I've tried ear plugs. I've tried knocking myself out with meds. They didn't work for me. And I'm prone to insomnia - which manifests itself in my not being able to get back to sleep once I've been awakened. So even though I usually go to bed first, and fall asleep reasonably quickly, my husband's snoring meant I just wasn't getting enough sleep.

Finally he got the sleep study and got the machine. My feelings toward him are so much nicer now that I'm not sleep deprived all the damn time anymore. He still snores a bit with the machine - but it's much lighter. And even on those occasions it keeps me up, since I no longer feel like he doesn't care that I can't sleep, I am much more amenable to going to sleep on the couch every once in a while without resenting him for it.
Anonymous
We have an air purifier that I run every night. It provides enough white noise that Dh's snoring doesn't bother me as much.
Anonymous
Anonymous wrote:My husband did the sleep study, but refused to wear the CPAP (he couldn't sleep comfortably with it). At that point, we both agreed that we would be better partners if we slept apart.

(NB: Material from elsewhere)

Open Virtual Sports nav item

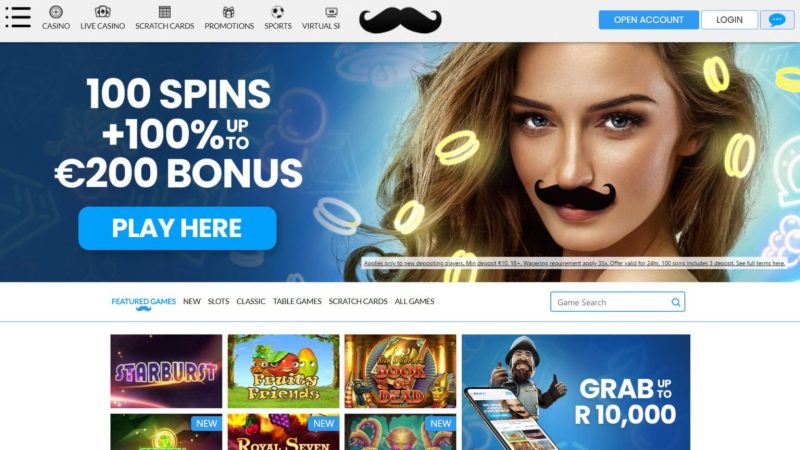[x=321, y=18]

We've been sleeping in separate rooms for almost our entire 12 year marriage, and we couldn't be happier. We have three children and, despite not sleeping together, we find many opportunities for and different ways to express intimacy. We both appreciate our "alone" time as much as we appreciate our "together" time.


They have come along way with cpap machines.
Anonymous
After hitting DH several times, I just get up and go into the guest room when he dozes back off.
Anonymous
DH faces the opposite wall, we have a pillow between us, and I run a loud fan on the night table by my head. I'd be kinda worried what our kids would think if we slept in separate beds, but we might as well. We joke about how great it is to have separate beds when we get a hotel room.
Anonymous
Anonymous wrote:CPAP = pain in the ass. Generally they are well covered by insurance and therefore prescribed all the time. DH also refused to consider surgery (tonsils/adenoids removed as a kid - they came back). After I stopped figuring out how to kill him while he slept, I realized he was scared of having surgery, still selfish, but a different kind of selfish.



Signed,

Earplugs by the 50 pair container


Wish I could wear earplugs, but they hurt my ears. Are there any out there that are soft, or small, or whatever? Am I the only one that can't wear them?!